Once the program execution is completed, MICRO shuts downs all PUNITS, releases port-A of DPMEM, sends 'acknowledge' and status signals to the host controller, and starts waiting for the next 'request'. It should be noted that in the target system, DPMEM is part of host memory.

In the present architecture, there are four Punits. These are Montgomery modular multiplication unit (Punit-MMM), modular addition/subtraction unit (Punit-MAS), memory array transfer unit (Punit-TRF) and memory array shift unit (Punit-SHF). All Punits use minimal number of registers (only a few for operand and/or temporary storage) and rather directly work on data in DPMEM, in order to minimise register area.

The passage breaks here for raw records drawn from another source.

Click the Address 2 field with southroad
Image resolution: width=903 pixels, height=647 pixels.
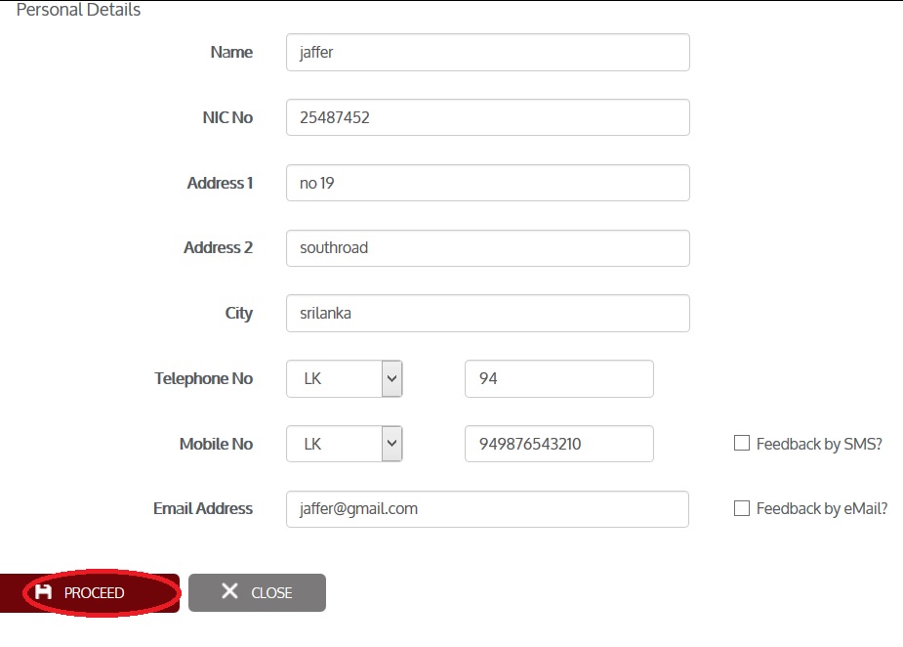point(487,248)
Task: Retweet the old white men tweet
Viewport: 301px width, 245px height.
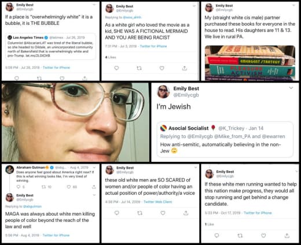Action: click(140, 213)
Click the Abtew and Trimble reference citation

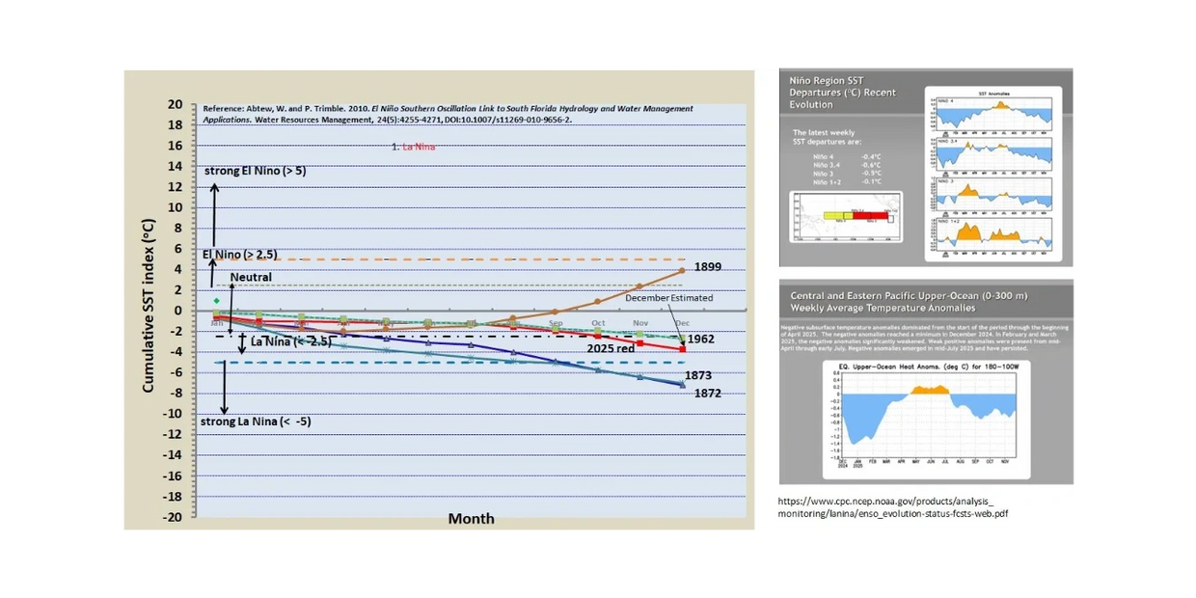448,114
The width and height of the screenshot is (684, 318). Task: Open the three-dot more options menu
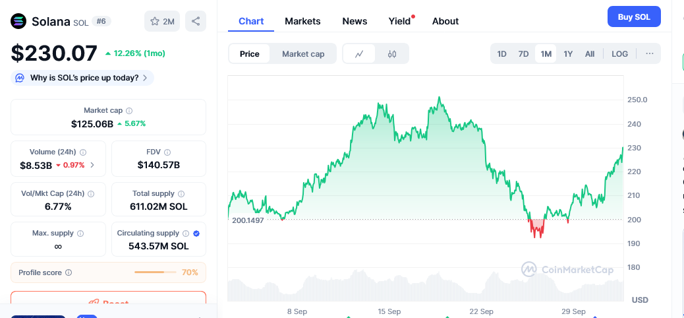[649, 54]
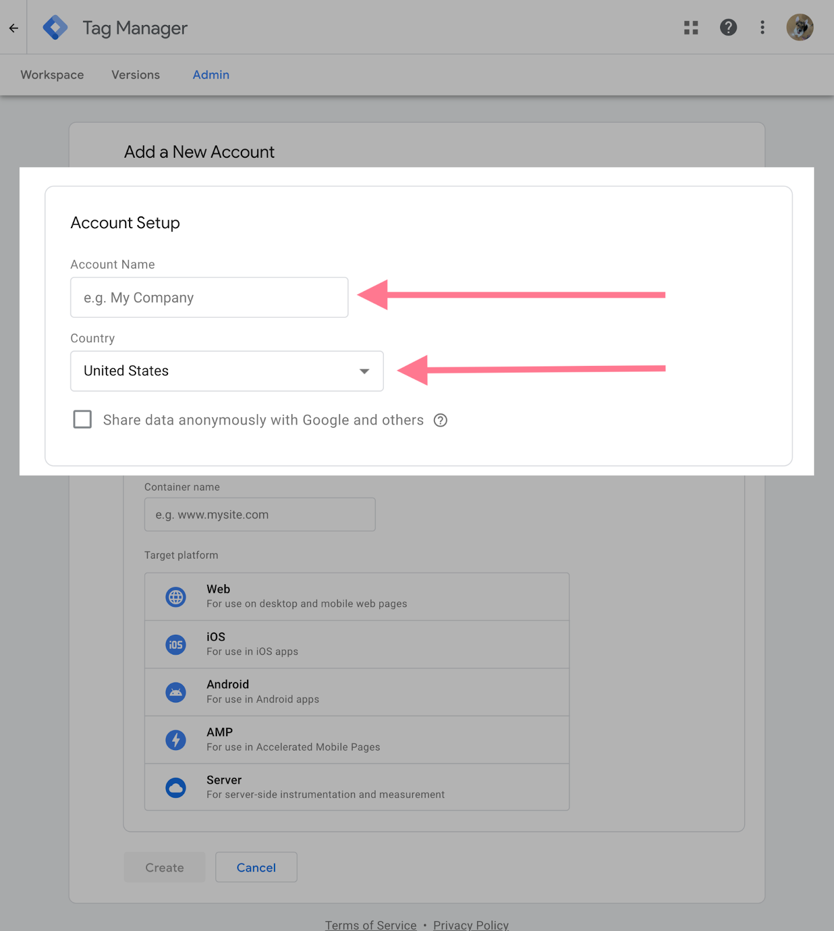This screenshot has width=834, height=931.
Task: Choose the AMP target platform
Action: coord(357,740)
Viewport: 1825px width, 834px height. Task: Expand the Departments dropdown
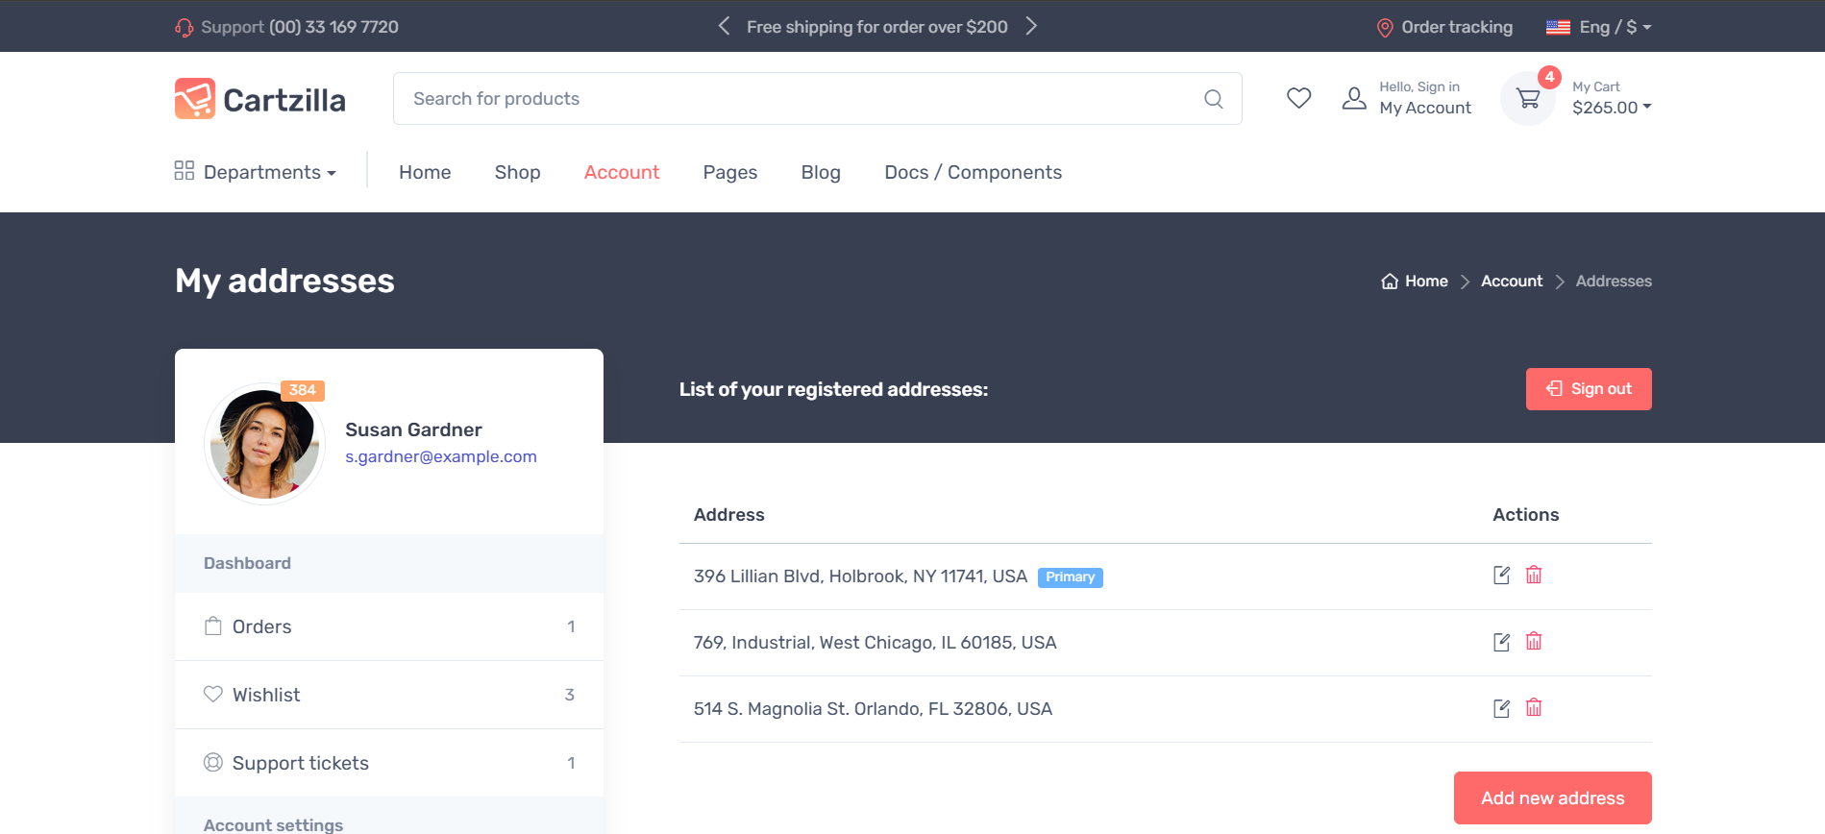(256, 172)
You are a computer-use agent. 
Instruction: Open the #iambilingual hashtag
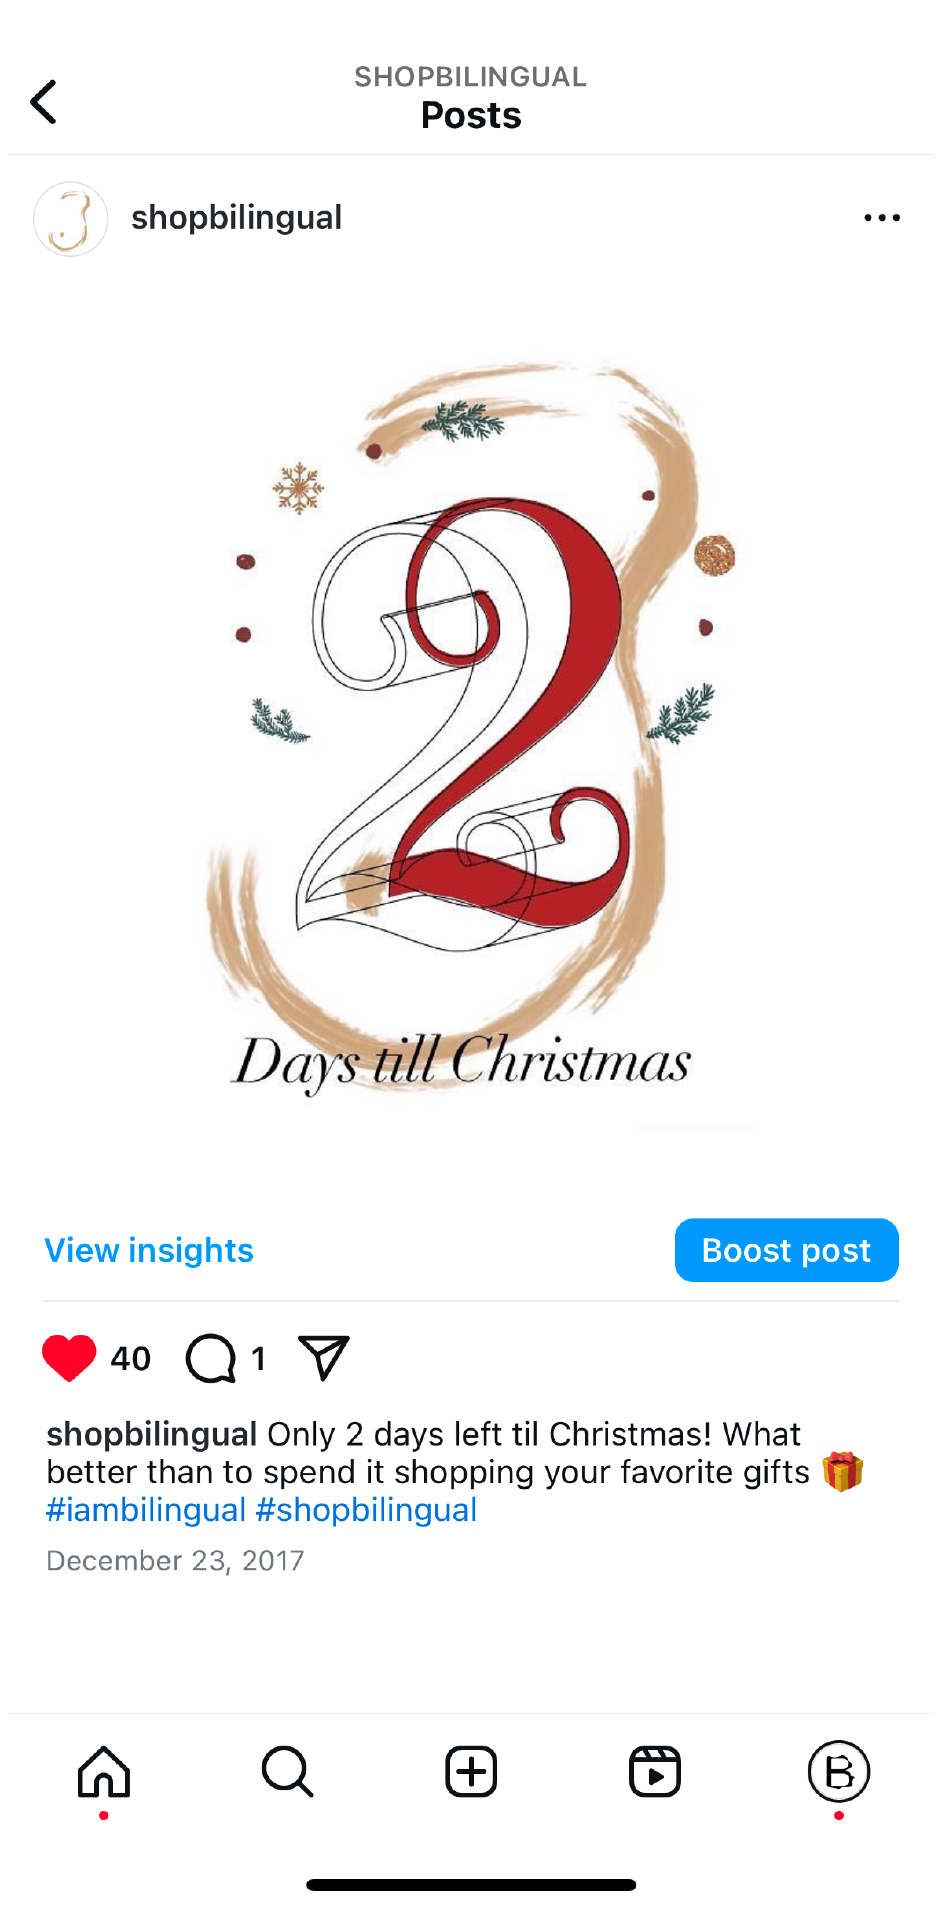click(146, 1509)
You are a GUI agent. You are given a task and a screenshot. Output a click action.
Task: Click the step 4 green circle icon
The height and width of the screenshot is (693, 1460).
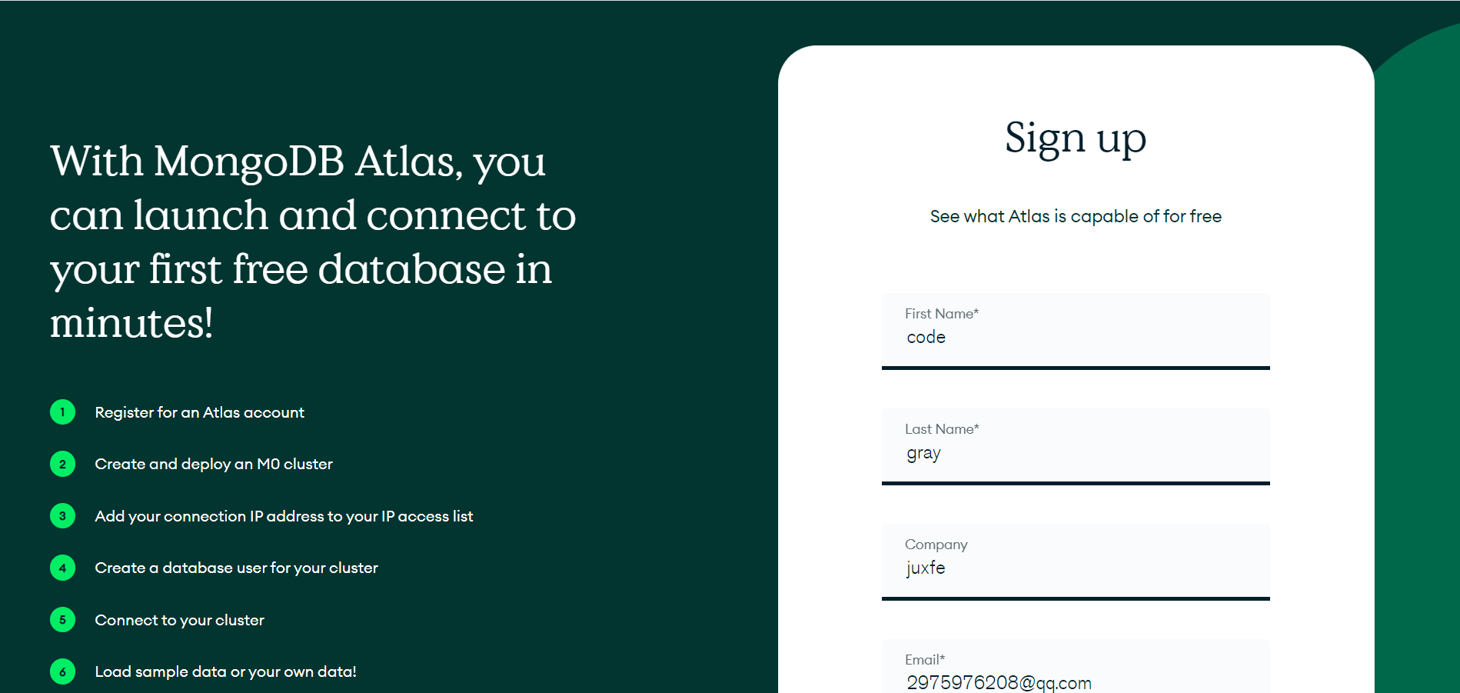63,568
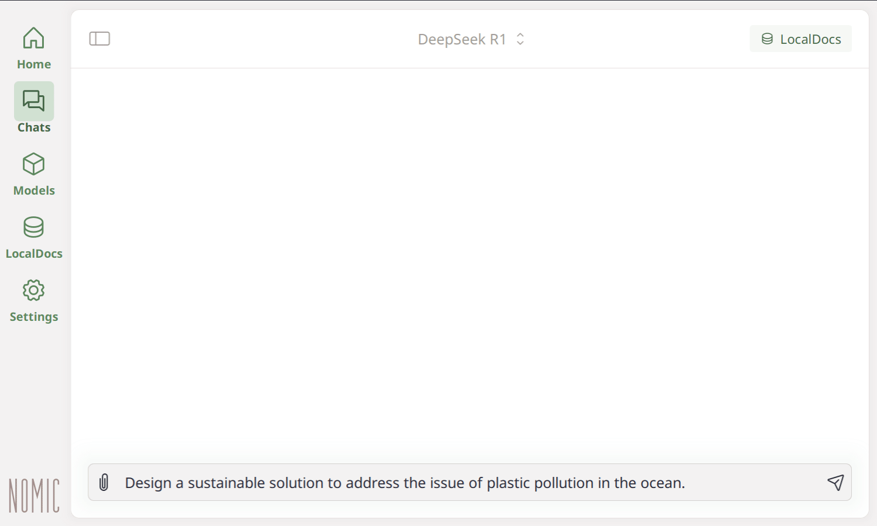Switch to the Chats label in the sidebar
The image size is (877, 526).
coord(34,127)
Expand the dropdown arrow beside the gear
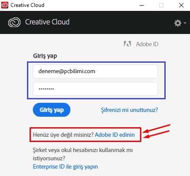The height and width of the screenshot is (176, 190). pos(185,23)
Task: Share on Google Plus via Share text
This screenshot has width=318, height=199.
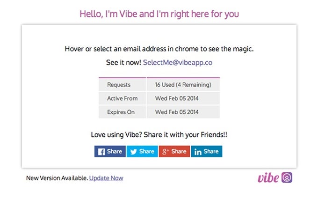Action: tap(179, 152)
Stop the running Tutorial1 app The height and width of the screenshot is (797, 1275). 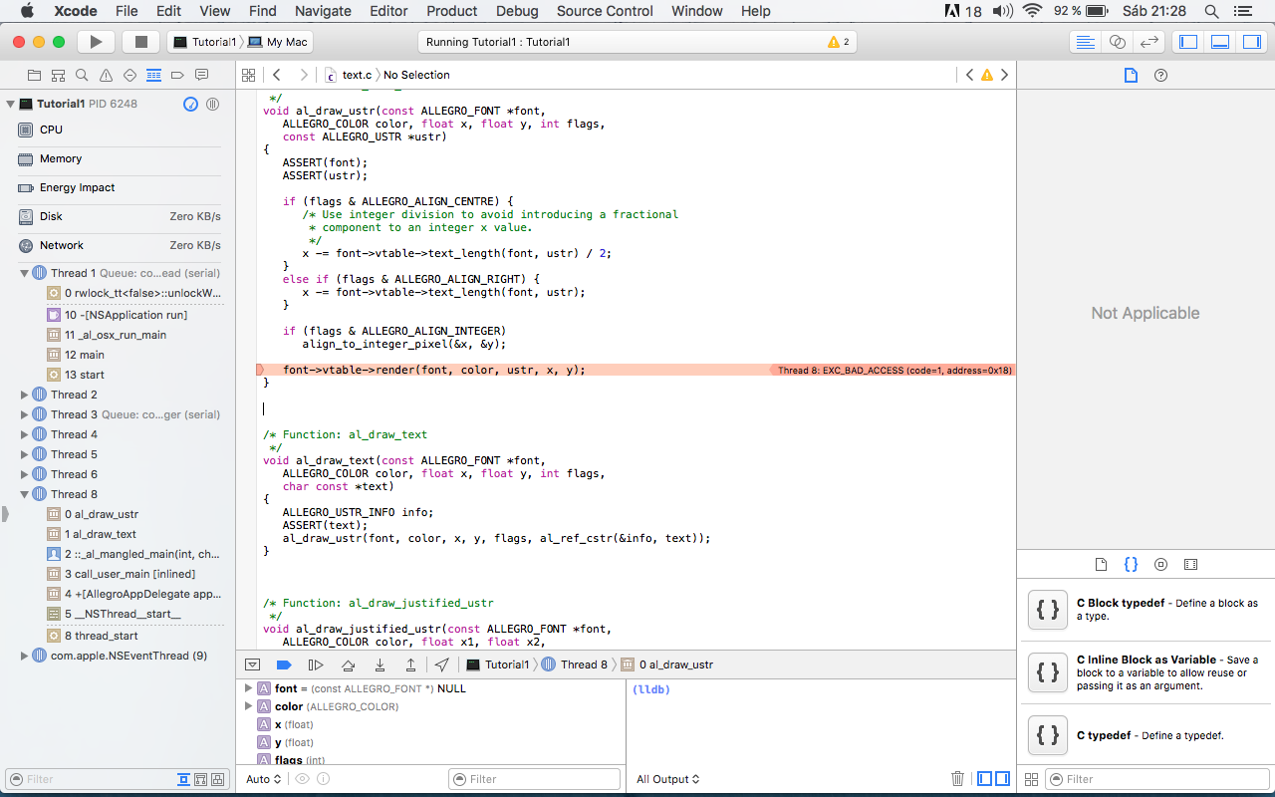tap(140, 42)
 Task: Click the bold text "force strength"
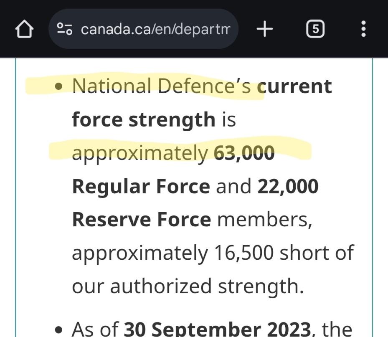pos(143,119)
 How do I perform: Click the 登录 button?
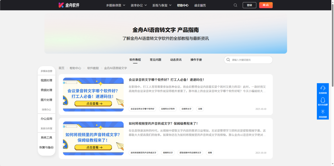click(249, 5)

Punit-MMM performs radix-16 Montgomery modular multiplication using two  $4\times32$ -bit multipliers. These multipliers are implemented as simple adder trees. Therefore, no special multiplier modules (such as Xilinx DSP cells) are required, making Punit-MMM compatible with any technology. Additionally, Punit-MMM incorporates a  $8\times32$ -bit shift register, which is used to store recursion values of multiplication result. This way, DPMEM access is minimised and high-speed operation is achieved. A single 160-bit Montgomery modular multiplication is completed in 203 cycles. This directly affects the performance of point operations, and consecutively the performance of ECDSA signature generation and verification. In the present implementation, point multiplication on an n-bit curve requires a total of 15n modular multiplications and 15.5n modular additions/subtractions.

PUNIT-MAS performs modular addition or subtraction on data arrays. It uses only a single 32-bit adder inside.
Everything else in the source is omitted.